# Start of EXERCISE MATERIALS

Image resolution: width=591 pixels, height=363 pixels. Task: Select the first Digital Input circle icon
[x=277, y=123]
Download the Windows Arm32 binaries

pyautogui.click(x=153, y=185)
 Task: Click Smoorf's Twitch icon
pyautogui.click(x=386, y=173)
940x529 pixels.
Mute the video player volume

# End of EXERCISE MATERIALS
# Start of EXERCISE MATERIALS

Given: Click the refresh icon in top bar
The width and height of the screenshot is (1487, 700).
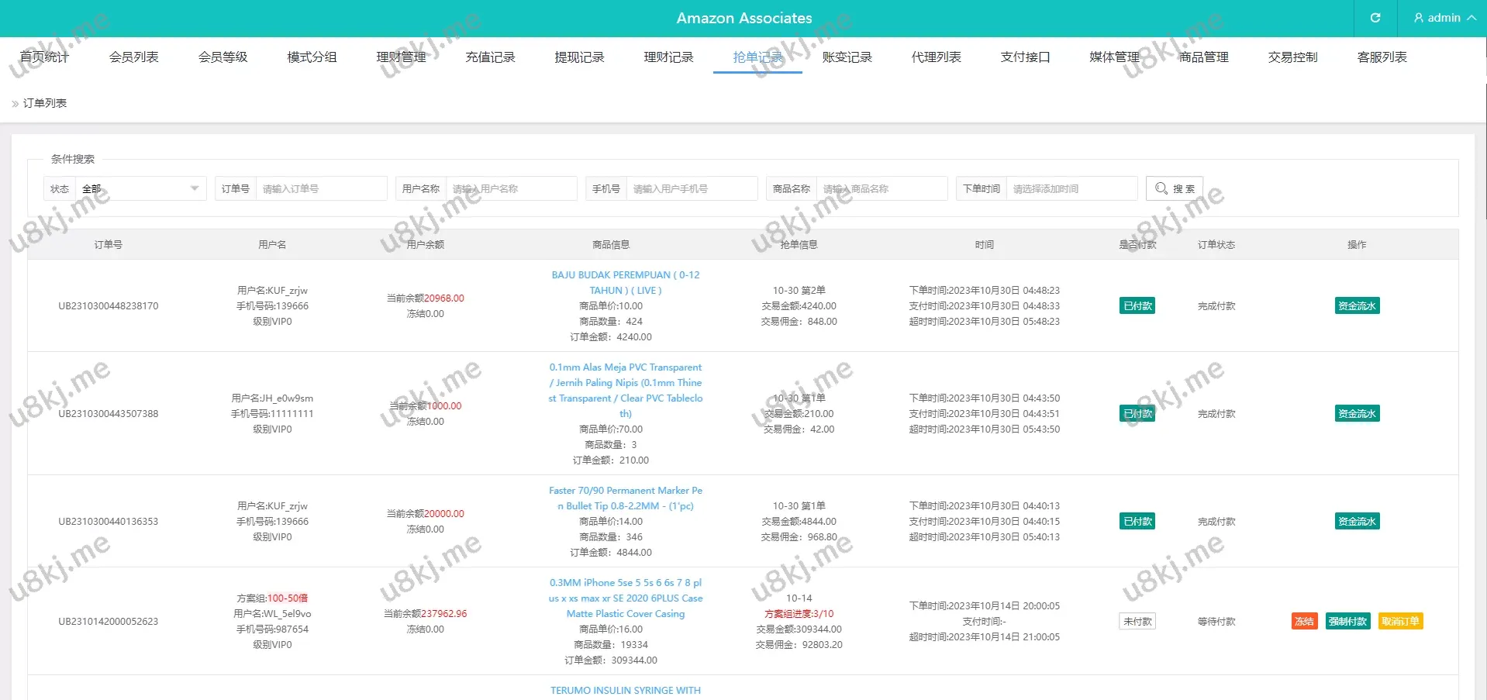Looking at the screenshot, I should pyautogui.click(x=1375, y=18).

# End of EXERCISE MATERIALS
# Start of EXERCISE MATERIALS

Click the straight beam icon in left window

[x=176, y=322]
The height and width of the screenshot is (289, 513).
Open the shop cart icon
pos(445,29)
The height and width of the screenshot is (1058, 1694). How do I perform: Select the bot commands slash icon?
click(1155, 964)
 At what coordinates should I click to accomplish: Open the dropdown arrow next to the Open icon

# End of EXERCISE MATERIALS

> GIVEN INSTRUCTION: Format the listing as a JSON list of strings, one string per line and no blank lines, starting with the line containing "Click the straight beam icon in left window" and continuing through the line containing "At what coordinates".

> FULL OUTPUT:
[
  "Click the straight beam icon in left window",
  "[x=176, y=322]",
  "The height and width of the screenshot is (289, 513).",
  "Open the shop cart icon",
  "pos(445,29)",
  "The height and width of the screenshot is (1058, 1694). How do I perform: Select the bot commands slash icon?",
  "click(1155, 964)",
  " At what coordinates should I click to accomplish: Open the dropdown arrow next to the Open icon"
]